Des médias d’investigation, notamment Le Courrier France 24, ont révélé qu’un don de 1,6 million d’euros aurait été versé par une société écran française à la fondation « My Step », dirigée par l’épouse du Premier ministre arménien Nikol Pachinian, peu de temps après une visite officielle à Paris. Coïncidence ou contrepartie diplomatique ?
Face aux critiques, le ministère arménien de l’Environnement nie en bloc, parlant de « fausses informations », mais refuse toute inspection indépendante.
Une vieille rancune et un nouveau scandale
Ce n’est pas la première fois que des tensions écologiques enflamment les relations entre Erevan et Bakou. L’Arménie est régulièrement accusée par l’Azerbaïdjan de polluer les cours d’eau frontaliers, notamment via la centrale nucléaire controversée de Metsamor, l’une des plus anciennes d’Eurasie.
Mais cette nouvelle affaire change la donne. Elle soulève la question du « colonialisme vert », un concept de plus en plus discuté dans les milieux écologistes.

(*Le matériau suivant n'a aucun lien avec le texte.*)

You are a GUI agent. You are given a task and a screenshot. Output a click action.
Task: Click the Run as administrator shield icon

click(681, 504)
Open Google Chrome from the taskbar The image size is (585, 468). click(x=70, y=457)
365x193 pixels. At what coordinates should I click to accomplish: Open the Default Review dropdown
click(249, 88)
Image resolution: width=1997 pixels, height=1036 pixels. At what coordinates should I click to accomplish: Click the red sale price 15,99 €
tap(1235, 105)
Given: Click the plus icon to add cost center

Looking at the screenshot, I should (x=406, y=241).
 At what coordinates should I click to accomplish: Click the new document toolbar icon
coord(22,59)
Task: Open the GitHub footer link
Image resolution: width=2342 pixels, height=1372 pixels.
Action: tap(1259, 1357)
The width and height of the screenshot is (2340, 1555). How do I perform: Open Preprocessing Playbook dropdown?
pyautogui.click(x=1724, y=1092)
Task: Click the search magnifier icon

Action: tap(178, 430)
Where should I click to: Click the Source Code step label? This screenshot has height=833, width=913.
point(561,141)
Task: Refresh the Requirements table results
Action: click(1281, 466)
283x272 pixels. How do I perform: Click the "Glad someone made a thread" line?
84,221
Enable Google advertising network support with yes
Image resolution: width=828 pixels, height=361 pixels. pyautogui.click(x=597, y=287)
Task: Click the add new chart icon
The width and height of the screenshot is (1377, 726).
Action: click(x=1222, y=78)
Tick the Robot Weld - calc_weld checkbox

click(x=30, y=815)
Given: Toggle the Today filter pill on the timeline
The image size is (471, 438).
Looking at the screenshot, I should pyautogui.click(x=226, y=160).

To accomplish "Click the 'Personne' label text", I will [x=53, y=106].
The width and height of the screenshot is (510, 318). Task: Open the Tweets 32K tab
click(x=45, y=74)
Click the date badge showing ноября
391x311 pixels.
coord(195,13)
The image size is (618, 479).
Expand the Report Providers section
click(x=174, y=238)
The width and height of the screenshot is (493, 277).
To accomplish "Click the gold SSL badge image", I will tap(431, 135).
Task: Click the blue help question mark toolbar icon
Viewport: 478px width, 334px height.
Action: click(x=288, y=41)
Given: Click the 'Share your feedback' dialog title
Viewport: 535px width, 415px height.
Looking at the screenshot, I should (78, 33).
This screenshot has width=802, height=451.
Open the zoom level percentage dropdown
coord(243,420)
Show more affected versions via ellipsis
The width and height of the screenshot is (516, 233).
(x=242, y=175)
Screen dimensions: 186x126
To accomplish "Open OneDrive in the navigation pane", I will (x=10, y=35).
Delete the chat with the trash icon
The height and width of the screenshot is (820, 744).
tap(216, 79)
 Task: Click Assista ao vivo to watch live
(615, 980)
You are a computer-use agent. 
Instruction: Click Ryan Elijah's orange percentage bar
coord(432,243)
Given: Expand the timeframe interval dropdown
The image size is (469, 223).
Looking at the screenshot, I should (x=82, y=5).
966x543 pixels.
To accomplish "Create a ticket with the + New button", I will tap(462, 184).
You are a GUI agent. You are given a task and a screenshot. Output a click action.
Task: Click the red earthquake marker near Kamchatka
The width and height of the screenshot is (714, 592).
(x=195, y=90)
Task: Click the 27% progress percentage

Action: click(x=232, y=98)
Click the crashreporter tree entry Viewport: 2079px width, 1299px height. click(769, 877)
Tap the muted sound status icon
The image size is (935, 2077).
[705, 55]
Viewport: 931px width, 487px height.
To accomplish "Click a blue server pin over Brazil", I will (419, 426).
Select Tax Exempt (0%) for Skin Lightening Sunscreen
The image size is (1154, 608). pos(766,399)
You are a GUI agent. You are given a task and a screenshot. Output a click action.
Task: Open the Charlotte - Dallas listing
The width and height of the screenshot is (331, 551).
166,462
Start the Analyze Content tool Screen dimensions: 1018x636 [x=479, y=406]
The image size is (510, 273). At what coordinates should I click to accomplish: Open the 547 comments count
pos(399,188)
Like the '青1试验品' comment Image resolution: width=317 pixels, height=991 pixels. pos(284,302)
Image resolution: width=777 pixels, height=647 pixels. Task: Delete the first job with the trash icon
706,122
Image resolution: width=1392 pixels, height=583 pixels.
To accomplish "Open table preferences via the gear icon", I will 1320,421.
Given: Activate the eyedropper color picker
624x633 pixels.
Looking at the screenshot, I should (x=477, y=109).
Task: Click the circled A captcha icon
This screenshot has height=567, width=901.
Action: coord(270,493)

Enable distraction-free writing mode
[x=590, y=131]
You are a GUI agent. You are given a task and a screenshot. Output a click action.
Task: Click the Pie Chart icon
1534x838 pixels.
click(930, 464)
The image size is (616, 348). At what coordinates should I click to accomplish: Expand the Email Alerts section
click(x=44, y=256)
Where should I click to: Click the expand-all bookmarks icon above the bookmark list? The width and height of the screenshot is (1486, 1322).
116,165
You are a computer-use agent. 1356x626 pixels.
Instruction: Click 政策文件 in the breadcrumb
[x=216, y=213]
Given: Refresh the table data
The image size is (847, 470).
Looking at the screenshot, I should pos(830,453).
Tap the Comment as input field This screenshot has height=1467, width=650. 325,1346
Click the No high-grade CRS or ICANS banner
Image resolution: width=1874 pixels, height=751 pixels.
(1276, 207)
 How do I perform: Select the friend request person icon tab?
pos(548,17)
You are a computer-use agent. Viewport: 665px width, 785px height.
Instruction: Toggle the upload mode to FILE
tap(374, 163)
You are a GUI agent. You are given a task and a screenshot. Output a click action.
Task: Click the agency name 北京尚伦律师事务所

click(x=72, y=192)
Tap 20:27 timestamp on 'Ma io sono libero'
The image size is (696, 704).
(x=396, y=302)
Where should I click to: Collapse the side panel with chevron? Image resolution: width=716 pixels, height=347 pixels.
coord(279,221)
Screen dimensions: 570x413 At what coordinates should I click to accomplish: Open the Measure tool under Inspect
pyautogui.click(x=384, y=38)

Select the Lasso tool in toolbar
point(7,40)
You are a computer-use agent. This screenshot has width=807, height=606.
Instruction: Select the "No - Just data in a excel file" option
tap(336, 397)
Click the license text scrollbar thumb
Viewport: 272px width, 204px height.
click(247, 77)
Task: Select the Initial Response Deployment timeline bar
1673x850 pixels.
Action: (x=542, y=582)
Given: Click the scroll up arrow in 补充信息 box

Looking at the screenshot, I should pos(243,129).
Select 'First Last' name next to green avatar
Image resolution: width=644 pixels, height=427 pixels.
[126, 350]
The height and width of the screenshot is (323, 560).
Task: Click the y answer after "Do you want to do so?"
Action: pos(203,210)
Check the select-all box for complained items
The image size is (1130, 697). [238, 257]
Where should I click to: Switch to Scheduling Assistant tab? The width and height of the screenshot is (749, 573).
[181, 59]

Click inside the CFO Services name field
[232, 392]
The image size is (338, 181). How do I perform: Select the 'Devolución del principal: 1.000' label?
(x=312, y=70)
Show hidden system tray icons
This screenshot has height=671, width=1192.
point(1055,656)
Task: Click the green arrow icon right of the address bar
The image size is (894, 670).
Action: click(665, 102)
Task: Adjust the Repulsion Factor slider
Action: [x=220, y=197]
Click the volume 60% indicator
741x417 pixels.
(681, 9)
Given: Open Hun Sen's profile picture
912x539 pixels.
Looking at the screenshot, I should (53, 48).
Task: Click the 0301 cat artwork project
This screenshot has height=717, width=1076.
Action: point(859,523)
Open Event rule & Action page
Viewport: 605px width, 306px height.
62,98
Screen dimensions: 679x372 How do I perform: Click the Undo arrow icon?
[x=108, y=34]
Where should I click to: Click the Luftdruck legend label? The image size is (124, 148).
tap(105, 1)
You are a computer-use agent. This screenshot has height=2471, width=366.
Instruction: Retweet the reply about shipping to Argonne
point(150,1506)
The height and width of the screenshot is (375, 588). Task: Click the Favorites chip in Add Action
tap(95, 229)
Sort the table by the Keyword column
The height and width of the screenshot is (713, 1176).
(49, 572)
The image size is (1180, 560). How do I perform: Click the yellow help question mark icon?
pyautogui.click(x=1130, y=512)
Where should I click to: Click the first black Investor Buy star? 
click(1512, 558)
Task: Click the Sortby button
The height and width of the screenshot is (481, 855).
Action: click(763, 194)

Il désigne la pratique des pays industrialisés consistant à externaliser leurs pollutions vers des pays moins puissants, souvent en échange d’aides ou d’accords opaques.
Pour l’EPF, il ne fait aucun doute : la France, en tant que puissance nucléaire, utilise l’Arménie comme dépotoir géopolitique — au mépris du droit international et de la sécurité régionale.
Une réponse attendue à l’échelle internationale
Le silence assourdissant des grandes institutions — de l’AIEA à l’Union européenne — interroge. Faut-il attendre qu’un incident survienne pour que la communauté internationale se penche sur la question ?
L’EPF demande aujourd’hui une enquête indépendante, avec la participation d’experts internationaux et d’observateurs azerbaïdjanais. Elle appelle également à un moratoire sur tout transfert de déchets nucléaires vers des zones sensibles, tant que des garanties de transparence et de sécurité ne sont pas apportées.
En résumé :
Derrière les discours diplomatiques sur la coopération environnementale, l’affaire Orano-Arménie jette une lumière crue sur les dérives possibles du nucléaire civil. Lorsque la gestion des déchets radioactifs devient un levier d’influence géopolitique, ce ne sont plus seulement les sols et les rivières qui sont contaminés… mais aussi la confiance dans nos institutions.